**Partes do exercício:**
A. Com base no texto sobre os comerciantes sírios em São Paulo, responda:
(i) Qual era a profissão de Said Mourad na Síria?
(ii) Em que bairro Jehad Alhafi abriu a Casa Narguile?
(iii) Há quanto tempo Eyad Abuharb abriu o restaurante Ogarett?
B. Indique se cada afirmação concorda com o texto sobre os comerciantes sírios em São Paulo e responda com "sim" ou "não", citando as palavras do texto que o comprovam.
(i) Tarik Balbke já exercia o ofício de padeiro na Síria.
(ii) Jehad Alhafi chegou ao Brasil acompanhado da esposa e dos quatro filhos.
(iii) O restaurante Ogarett fica fechado em um dia da semana.
C. Liste todos os pratos e doces árabes citados pelo nome no texto sobre os comerciantes sírios em São Paulo.

**Texto fornecido:**
··········

Um deles é Said Mourad, que atende com atenção os clientes no estabelecimento que toca com o filho, o genro e mais dois conterrâneos. A falta de domínio do português não é problema: a comunicação flui e o lugar já tem fregueses fiéis. Said é ortopedista e tinha seu próprio hospital na Síria. “Deixei tudo para trás. Precisamos viver uma vida”, diz ele, que está no Brasil há oito meses. Entre filhos, genros, noras e netos, 16 membros da família já estão em São Paulo.
Os doces da Damascus são feitos por Tarik Balbke, de apenas 20 anos, que já trabalhava como padeiro na Síria. Alguns ingredientes são importados do Líbano e da Síria. Um dos quitutes mais atraentes é o “maamoul”, que ganhou até uma opção abrasileirada sabor goiaba. “Nosso tempero é especial. E todo dia temos uma coisa nova”, ressalta Said.
Na Síria, o engenheiro civil Jehad Alhafi, de 41 anos, era dono de fábricas de filtros de água. As bombas da guerra destruíram tudo. Além dos prejuízos materiais, também perdeu parentes. Há um ano e meio, veio para o Brasil e alguns meses depois conseguiu trazer a esposa e os quatro filhos. O que mais gostou no país? “Os brasileiros e a democracia”, afirma.
Em Santana, na Zona Norte, abriu a Casa Narguile, de tabacaria e comida árabe. Uma caixa de som toca música árabe na porta. Os vizinhos do espaço já aprenderam a famosa saudação árabe e dizem ao passar: “Salamaleico”. Lá, Jehad conseguiu unir uma tradição de seu país com uma moda entre os jovens paulistanos: o narguile, um cachimbo de água que se fuma tabaco aromatizado. Amigos vão em grupos para fumar narguilé e comer o famoso shawarma, além de outras iguarias arabes como falafel, homus e baba ganoush.
Entre dezenas de lojas de roupas no Brás, região central da cidade, um toldo vermelho chama atenção. É o restaurante Ogarett, aberto há dois meses pelo refugiado sírio Eyad Abuharb, de 25 anos. Ele veio para o Brasil porque “na Síria não tem mais vida”. Deixou pai, mãe e três irmãos. Está preocupado com a família e quer que eles venham para o Brasil, mas, questionado se gostaria que eles fossem para a Europa, responde: “Para eles morrerem no mar?”
Na Síria, Eyad já trabalhava como chef de cozinha. Segundo ele, isso o ajudou a arrumar emprego aqui quando chegou, há um ano e sete meses. O restaurante já tem planos de expansão, e irá ocupar uma esquina inteira no Brás. Não fecha nenhum dia da semana.

··········

**Listagem de dados:**
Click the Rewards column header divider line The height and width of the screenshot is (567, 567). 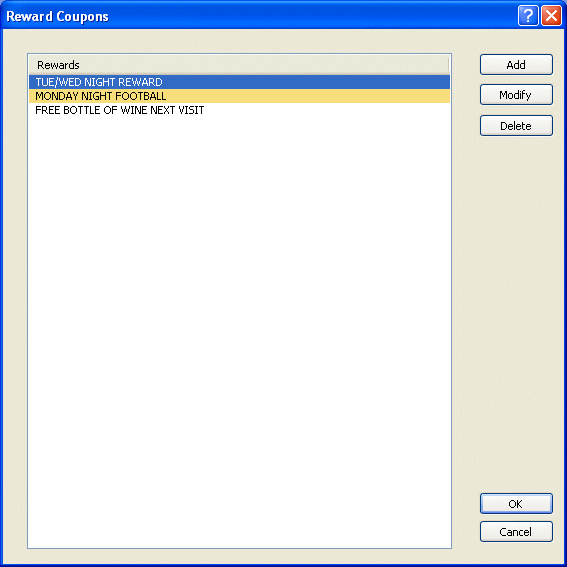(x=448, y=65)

··········

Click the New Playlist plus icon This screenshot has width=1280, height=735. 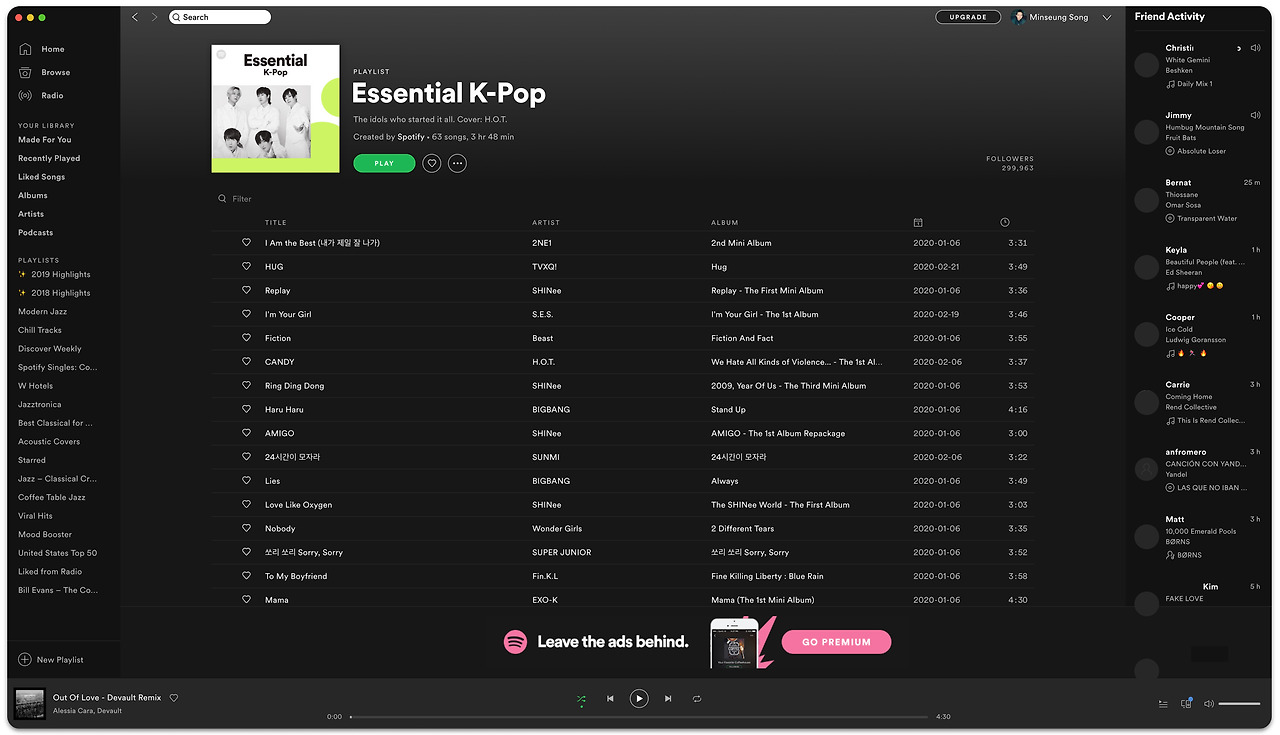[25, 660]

··········

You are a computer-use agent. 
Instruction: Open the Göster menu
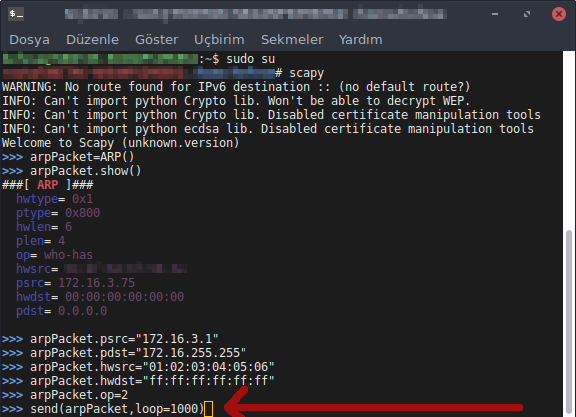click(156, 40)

··········

**Respostas numeradas:**
A.
(i) Ortopedista.
(ii) Em Santana, na Zona Norte.
(iii) Há dois meses.

B.
(i) Sim: "que já trabalhava como padeiro na Síria".
(ii) Não: "Há um ano e meio, veio para o Brasil e alguns meses depois conseguiu trazer a esposa e os quatro filhos."
(iii) Não: "Não fecha nenhum dia da semana."

C. Maamoul, shawarma, falafel, homus, baba ganoush.